_WHAT YOU SHOULD DO_
In the message below about string encodings, which file is named as describing the primitives, including the cached indexing functions?

_EXTRACT_

Date: Thu, 21 Dec 2000 17:55:57 +0100 (MET)

On 21 Dec 2000, Jim Blandy wrote:

> I think the source of the disconnect is this: you're assuming that the
> fundamental operation on strings is indexing by character number, but
> it's not.  Strings are overwhelmingly more often scanned sequentially.
> For that kind of access, variable-width representations are not a
> serious problem.  However, in order to take advantage of the access
> pattern, you have to move some of the logic out of the accessor and
> into the surrounding loop.  My argument is that, given the other
> primitives described in mbapi.texi, this is little work, and is
> efficient.

Well, I don't want to be annoying here, but, honestly, I really don't get
it:  For which kinds of operations could you move conditionals out of the
inner loop?  (The conditionals we are talking about are those, which
determine the character width for every single character access.)  Take
for example a string< operation:  Two strings are compared by scanning
them sequentially.  The characters that are to be compared have both to be
extracted (in order to determine their relative ordering according to a
certain locale).  This is done in the inner loop.  How could the code that
checks the encoding length be extracted from the inner loop?

Another example, the substring operation.  Maybe I fail to see some
fundamental point here, but IMO you first need to scan the string to find
the byte position of the first character you want to include in the
substring.  Thus, you need to skip all previous characters, each one with
it's corresponding length.  How can the conditionals that determine the
width of each character be moved out of the inner loop?  The same holds
for finding the byte position of the last character to include.

I'd really like to understand the point.  Could you give an example for a
situation where you could move the conditionals out of the inner loops?

> In cases where random access is necessary, mbapi.texi provides
> primitives (like the cached indexing functions) that should do pretty
> well.

This is true as long as you make sure that your indexes remain valid,
which can be a problem with multiple threads.

_DATA PROVIDED_
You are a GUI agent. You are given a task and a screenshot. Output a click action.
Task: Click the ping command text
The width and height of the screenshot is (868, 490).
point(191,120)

_TASK OUTPUT_
mbapi.texi